Averyl Shindruk, MD & Michael Schick, DO
Emergency Medicine Residency, University of California Davis Medical Center
A previously healthy 6-year-old girl presents with a chief complaint of right arm pain after a witnessed fall while running. She denies other injuries.
Physical exam
| Blood pressure | Pulse | Respiratory Rate | Pulse Oximetry | Temperature |
|---|---|---|---|---|
| 110/80 | 122 | 24 | 99% both hands | 36.9 |
General:
Well-appearing female, appropriately tearful.
Extremity:
Right distal upper arm with edema and tenderness to palpation. No TTP of right humeral head, right distal radius or ulna, carpals. Radial pulses strong and equal bilaterally.
Neurologic:
Sensation to light touch intact in median, ulnar, and radial nerve distributions. Motor function intact in median, radial, and ulnar distributions: Able to make 'A-OK' sign, extends wrist, MCP, thumb IP joints, with full PIP and DIP extension of all digits.
Skin:
No ecchymosis or dimpling in right antecubital fossa. Right hand warm and pink. Capillary refill < 2 seconds.
Clinical Differential Diagnosis
Ultrasound Imaging Findings
Non-injured distal arm for comparison. Ultrasound image of normal long axis of the distal arm with intact cortex (red arrow), adjacent overlying tendon (yellow arrow) without separation by fluid, fat pad (blue arrow) is flat and does not bulge above humeral line.
Non-injured distal arm imaged in long axis. Ultrasound video shows normal distal arm with intact cortex, adjacent overlying tendon without separation by fluid, fat pad is flat and does not bulge above humeral line.
Ultrasound image of the right elbow: Disruption of hyperechoic line representing supracondylar cortex (red arrow). Mixed hypoechoic and hyperechoic fluid superficial to cortex representing lipohemarthrosis (yellow arrow). Bulging posterior fat pad beyond humeral line (blue arrow).
Transverse view of the right posterior distal arm annotated demonstrating a lipohemarthrosis in a grade 1 supracondylar fracture.
Transverse view of the right posterior distal arm annotated demonstrating a lipohemarthrosis in a grade 1 supracondylar fracture.

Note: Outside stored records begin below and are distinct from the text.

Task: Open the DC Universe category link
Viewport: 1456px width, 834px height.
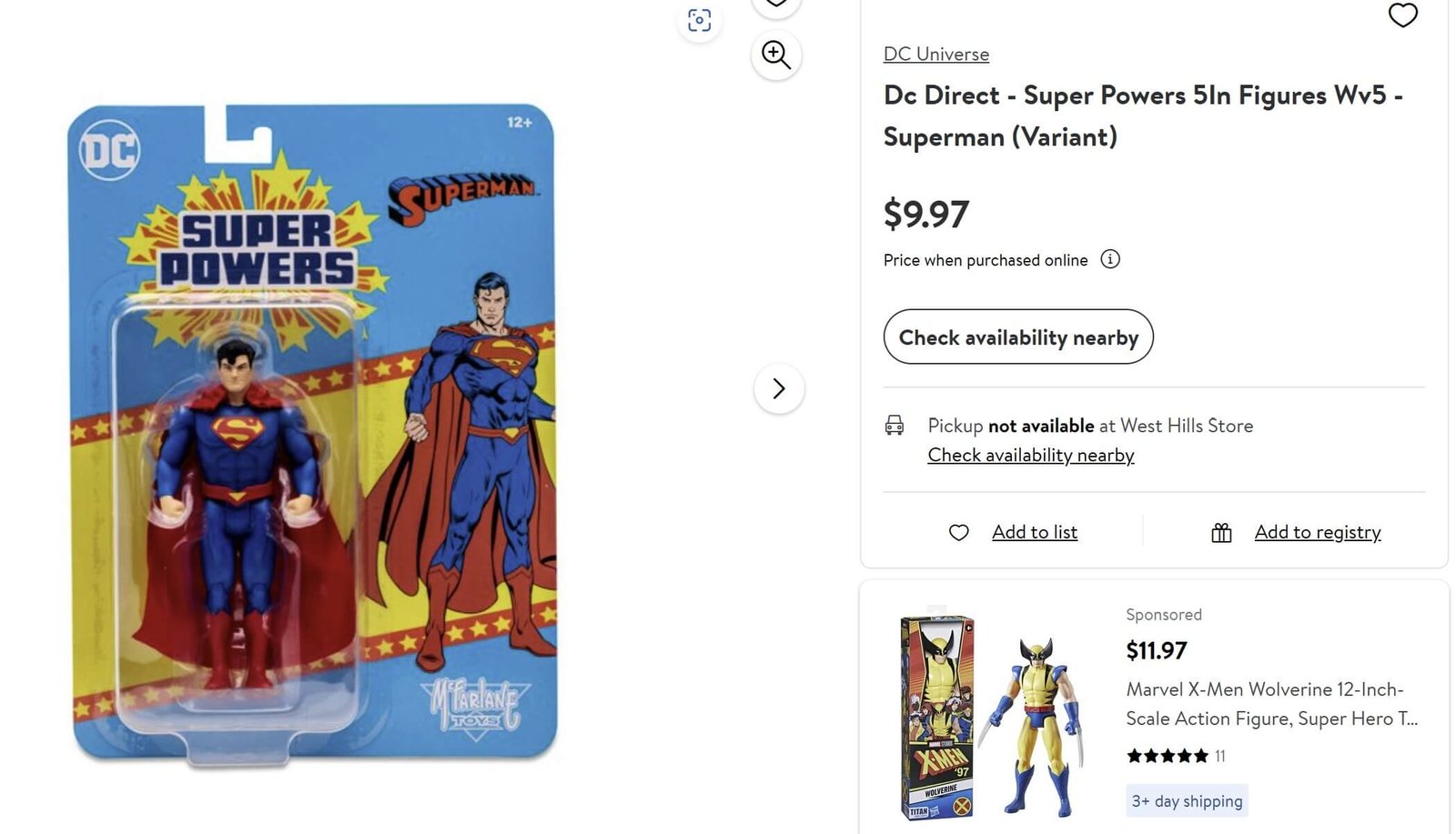Action: tap(935, 55)
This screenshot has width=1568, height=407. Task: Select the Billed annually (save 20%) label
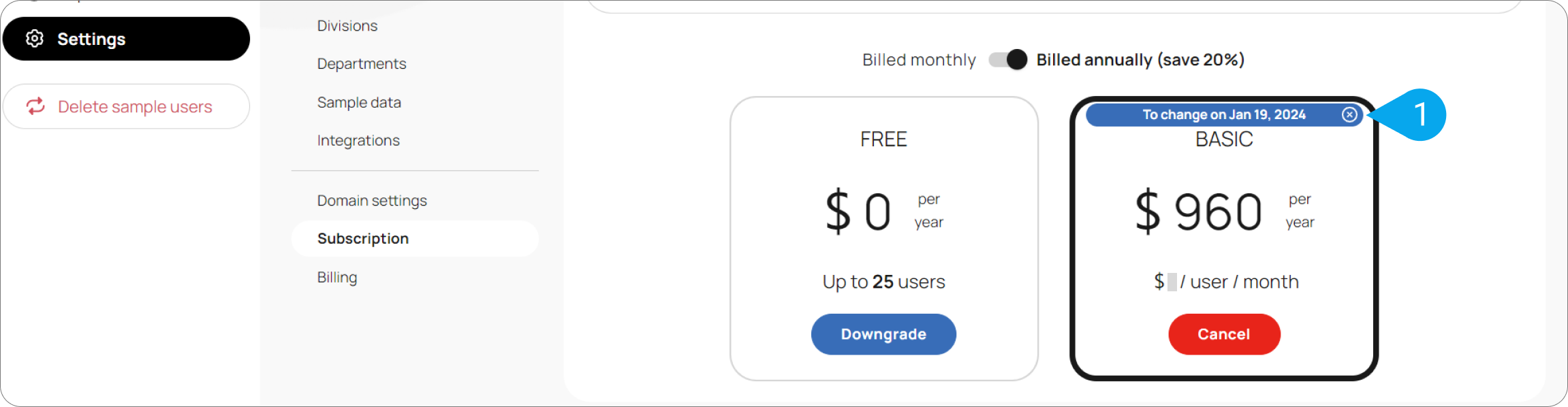click(x=1140, y=60)
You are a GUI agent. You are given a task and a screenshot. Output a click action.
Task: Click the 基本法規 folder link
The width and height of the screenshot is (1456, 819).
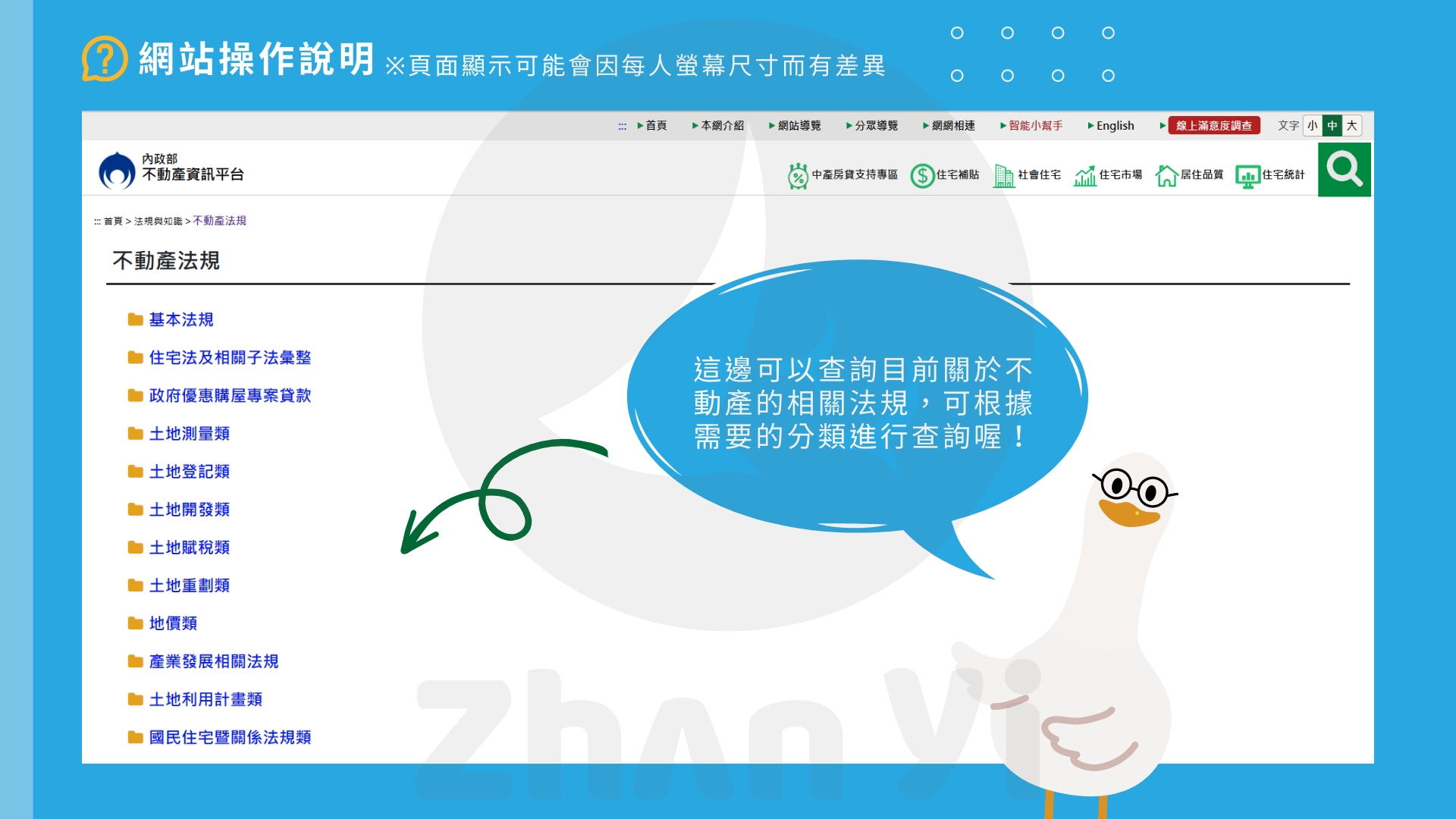(182, 320)
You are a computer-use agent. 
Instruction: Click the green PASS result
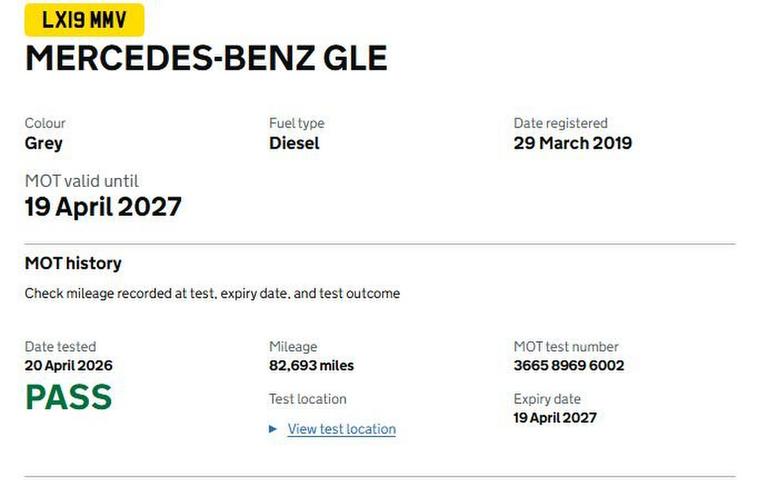68,397
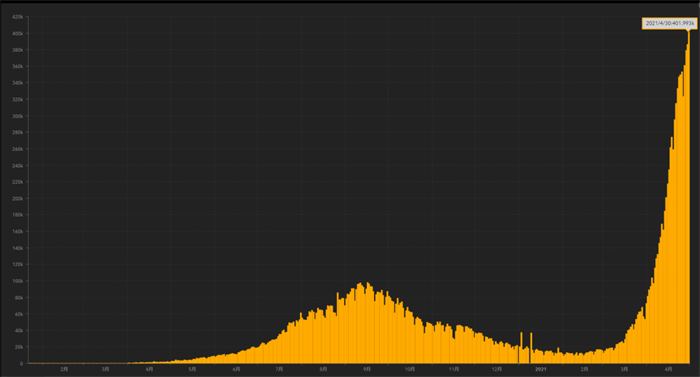
Task: Select the 400k y-axis value label
Action: tap(17, 34)
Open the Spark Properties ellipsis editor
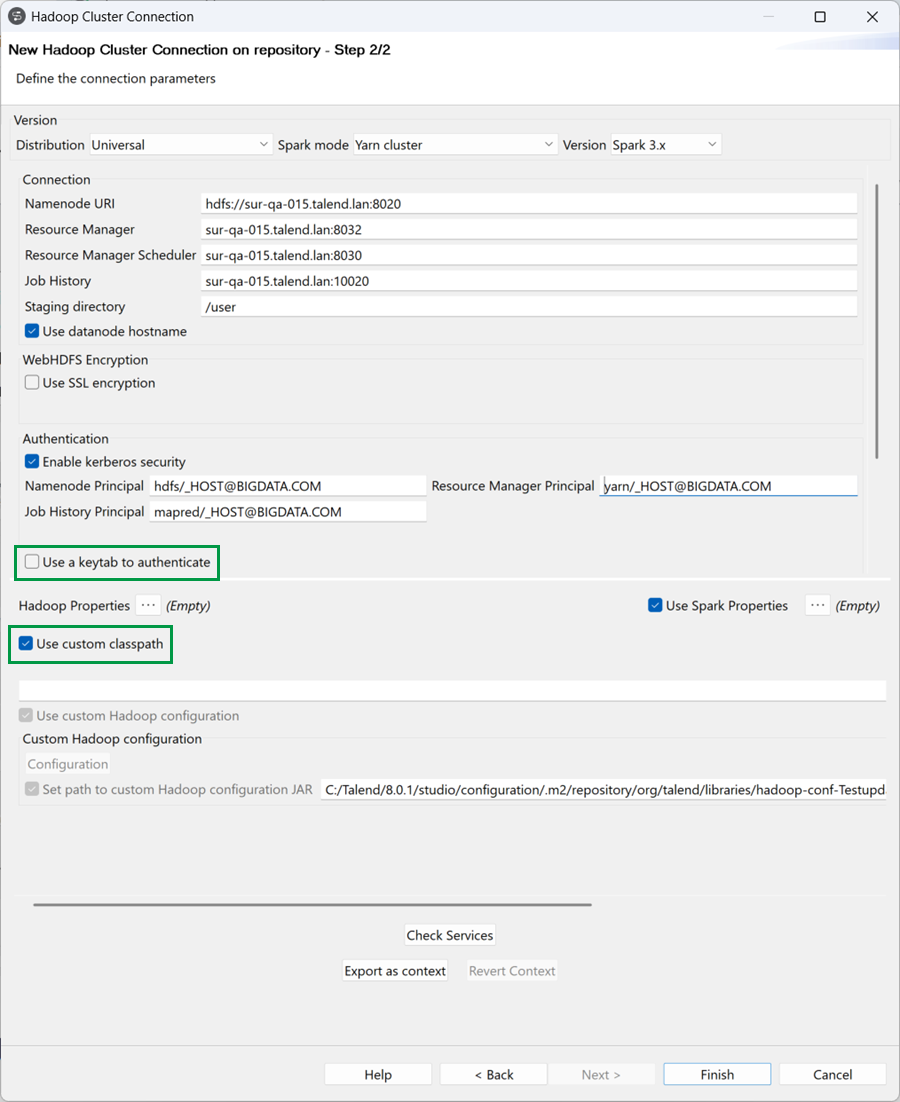 817,605
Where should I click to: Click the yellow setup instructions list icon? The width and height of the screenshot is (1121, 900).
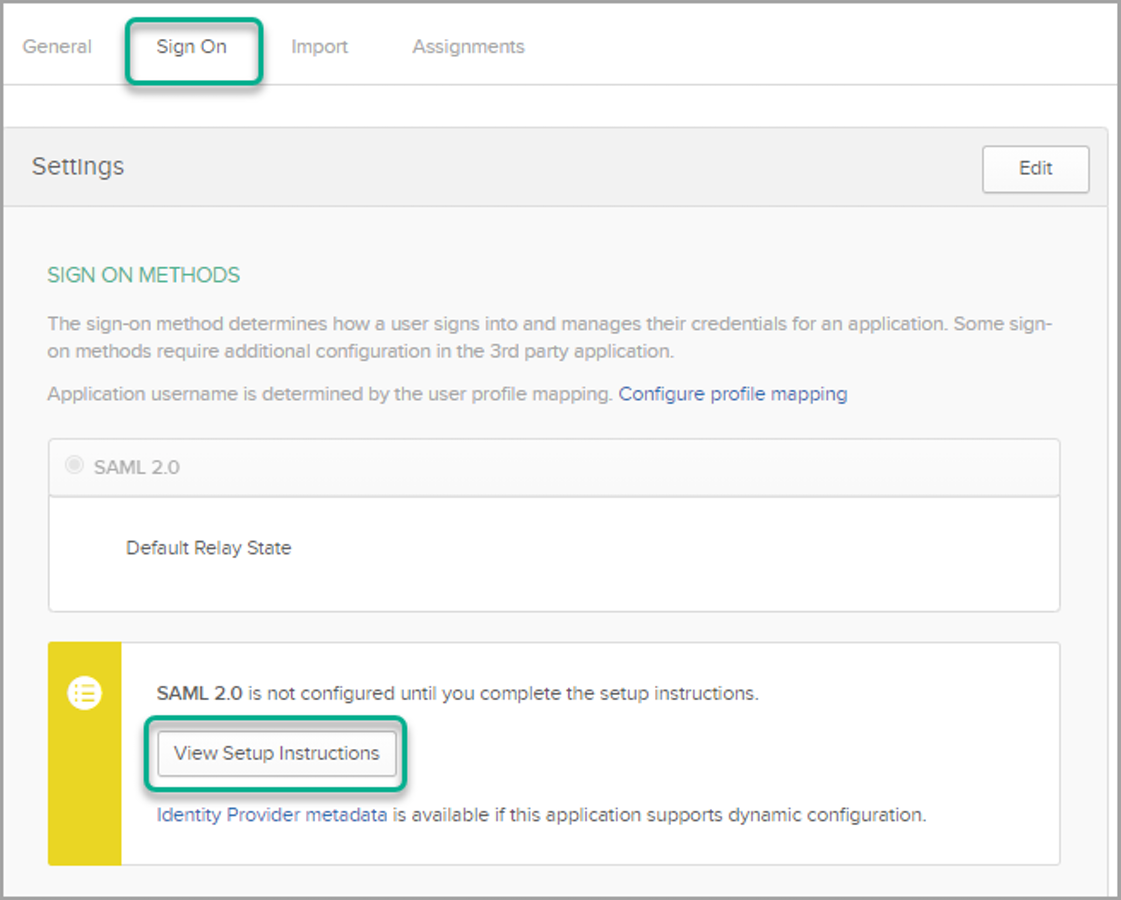tap(85, 693)
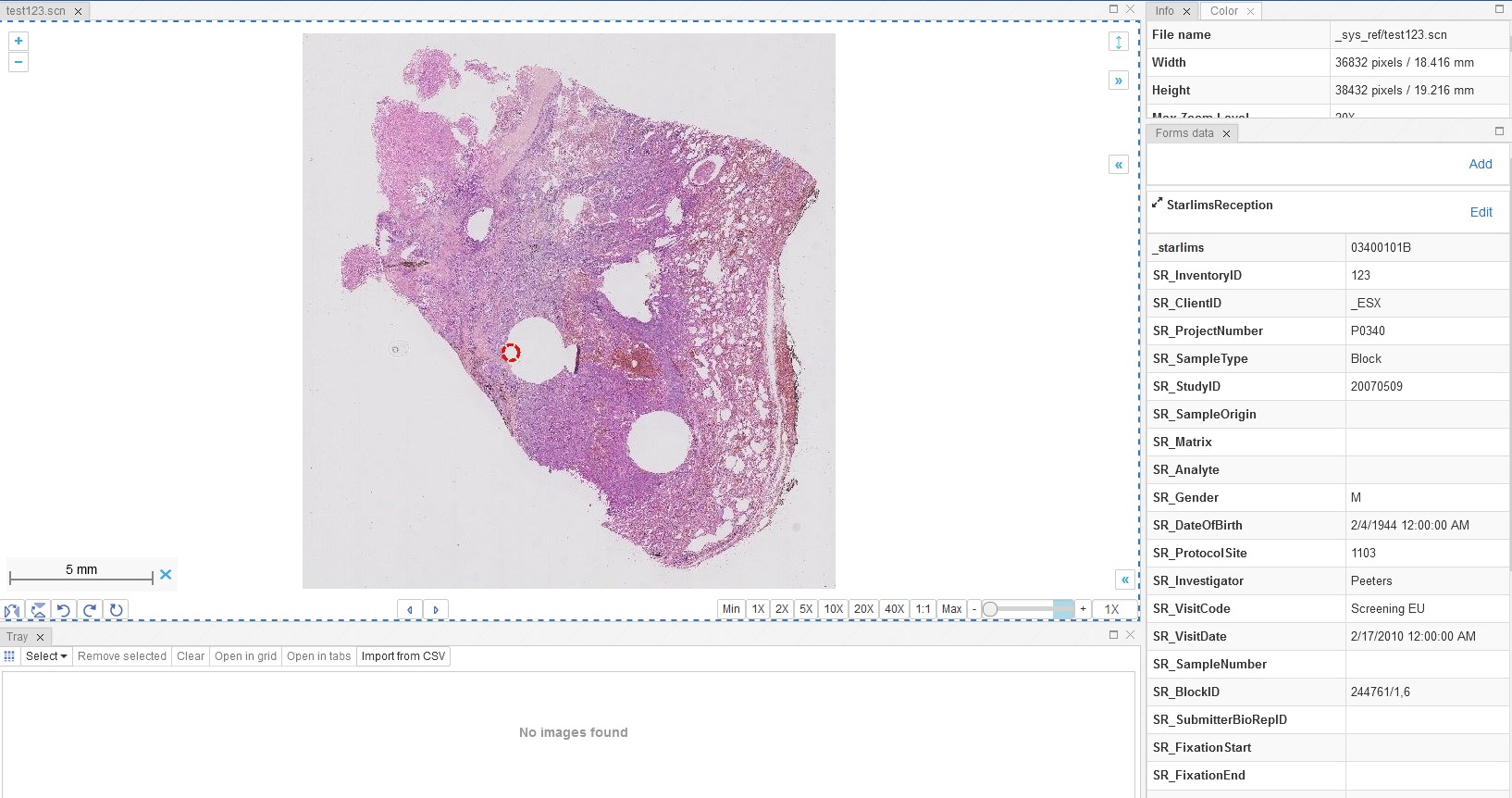1512x798 pixels.
Task: Reset the slide rotation
Action: pos(116,610)
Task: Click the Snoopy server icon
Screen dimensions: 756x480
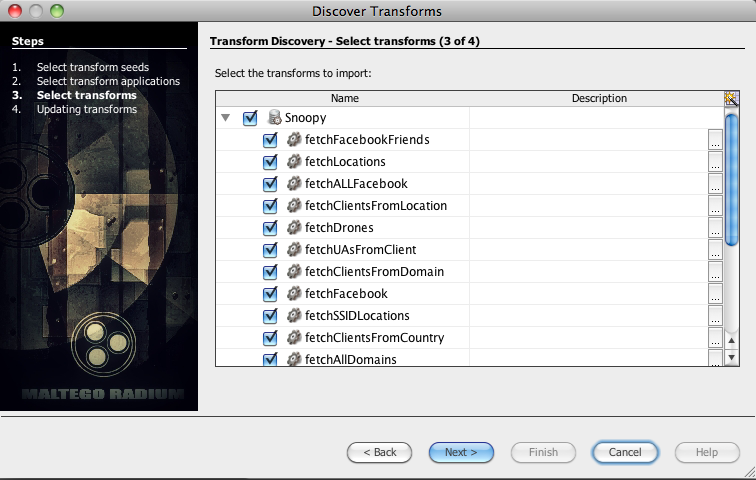Action: point(274,118)
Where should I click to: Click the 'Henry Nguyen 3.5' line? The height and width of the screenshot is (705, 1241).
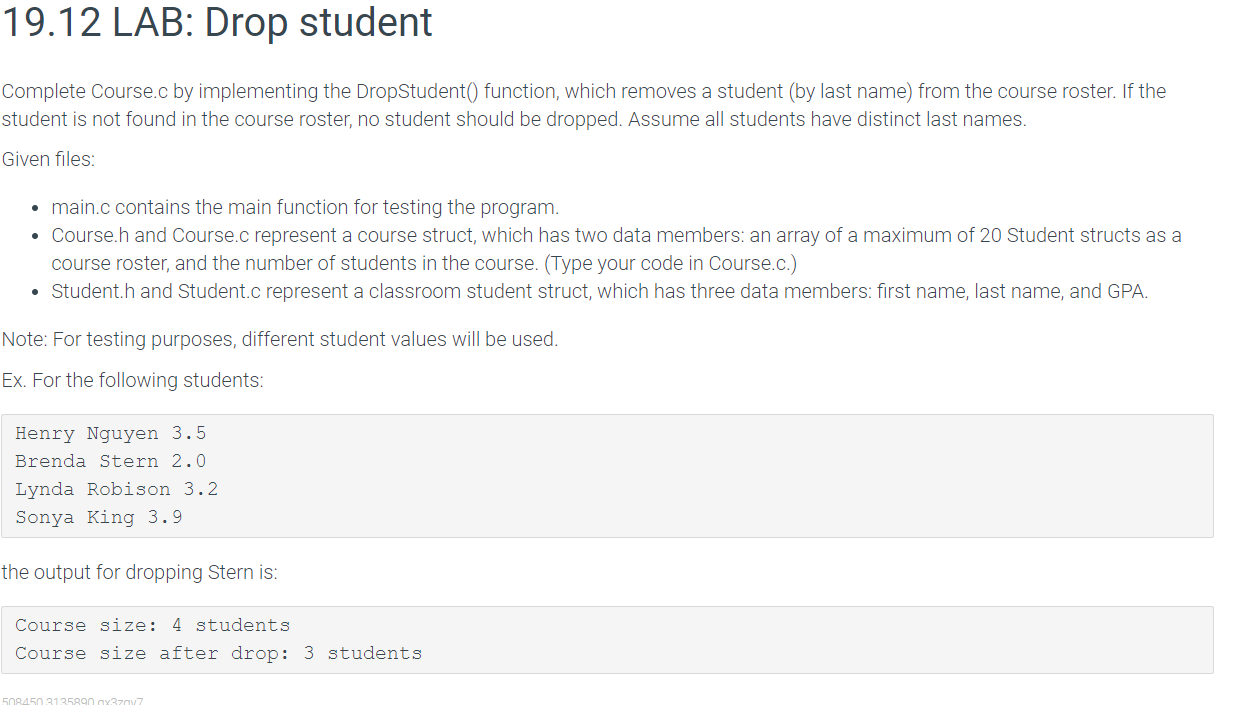(111, 434)
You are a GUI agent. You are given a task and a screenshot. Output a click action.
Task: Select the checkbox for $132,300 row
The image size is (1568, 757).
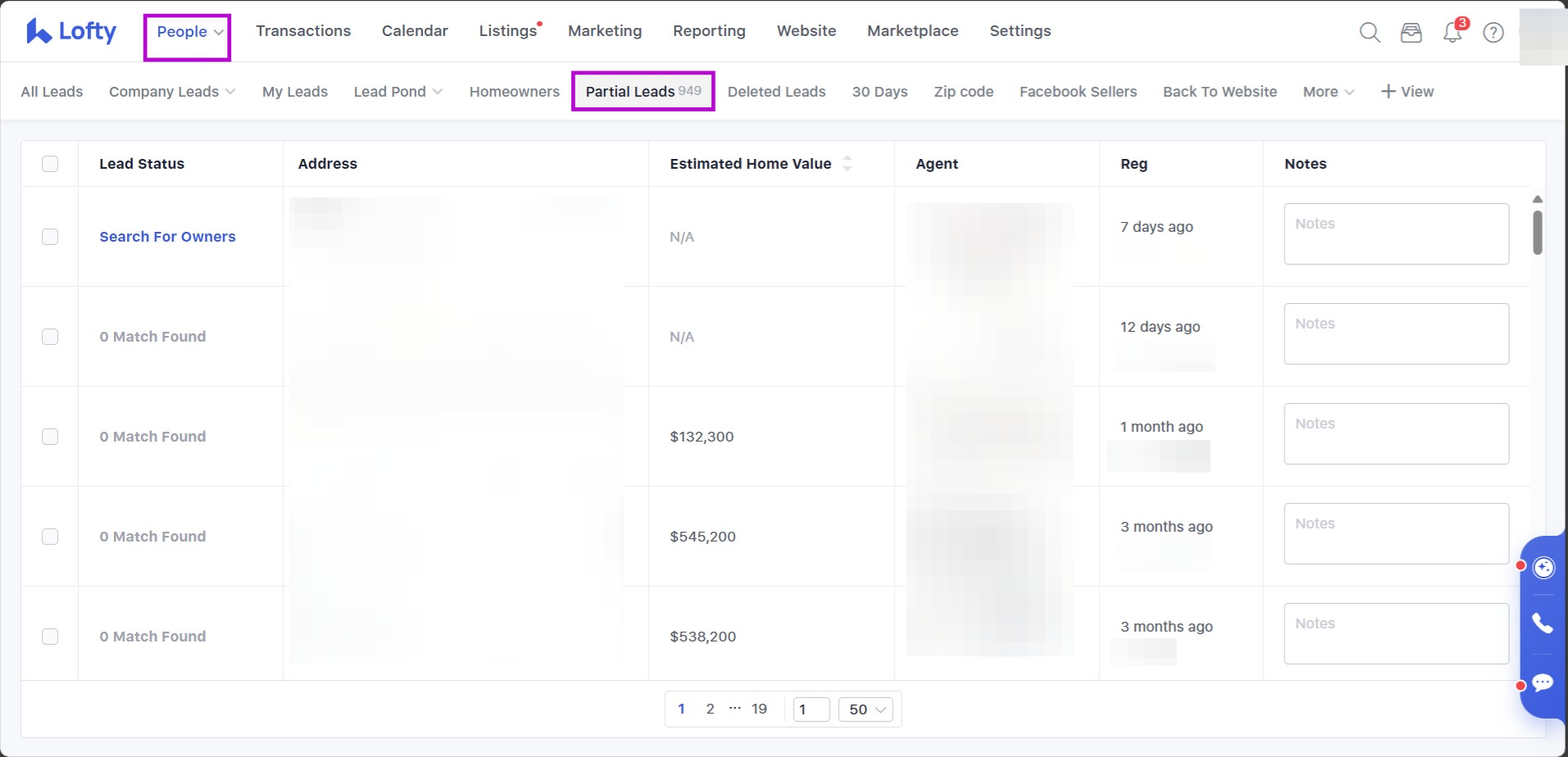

Long axis view of the right posterior distal arm annotated demonstrating a lipohemarthrosis in a grade 1 supracondylar fracture.
Long axis view of the right posterior distal arm annotated demonstrating a lipohemarthrosis in a grade 1 supracondylar fracture.
Differential Diagnosis Based on Imaging
Occult supracondylar fracture with lipohemarthrosis.
Clinical Course and/or Management
The patient was splinted in the Emergency Department with a long-arm splint at 40 degrees of elbow flexion and scheduled for one week follow up with pediatric orthopedic surgery. Repeat radiographs showed a non-displaced supracondylar fracture, Gartland type 1. The patient remained in a long-arm cast for three weeks and recovered with full range of motion of the elbow at five weeks.
Diagnosis
Occult supracondylar fracture with lipohemarthrosis
Discussion
Supracondylar humerus fractures are one of the most common traumatic fractures and the most common type of elbow fracture in pediatric patients, seen most often in children ages 5-7 after a fall on an outstretched arm. Extension-type injuries occur in 95-98% of cases. The workup of suspected supracondylar fractures currently depends on radiographs. If there is no obvious fracture, an occult fracture can be diagnosed based on secondary radiographic signs including a posterior fat pad sign or 'sail sign,' (which can have low specificity), displacement of the anterior humeral line (which can be challenging in patients <5 years old), or alteration of Baumann's angle.
Occult supracondylar fractures (those with initially normal radiographs that are diagnosed at follow up) make up 2-18% of all pediatric fractures. When radiographic findings are nonspecific, but the index of suspicion for fracture remains high, standard practice is to apply a long-arm splint and arrange follow up. This can lead to unnecessary cost and discomfort when follow-up reveals no fracture. MRI is an expensive and time-consuming alternative for more detailed fracture evaluation and is impractical with young children who require sedation for the study.
Recent literature suggests point-of-care ultrasound may aid in clinical diagnosis of supracondylar fractures. A high-resolution linear probe with frequencies ranging from 6-13 MHz should be used. With the elbow held at 90 degrees, the examiner should scan along the distal posterior humerus in longitudinal and transverse axes looking for cortex disruption, a bulging posterior fat pad (elevated above the humeral line) and lipohemarthrosis (a collection of hypoechoic blood with hyperechoic fat floating on top). With this technique, ultrasound has been shown to have a sensitivity of between 88 and 100%, a specificity of between 70 and 100%, a positive predictive value of between 95 and 100%, and a negative predictive value of between 86 and 100% in the diagnosis of occult supracondylar fractures. Point of care ultrasound is thus an effective, low-cost and time-saving tool when evaluating supracondylar fractures.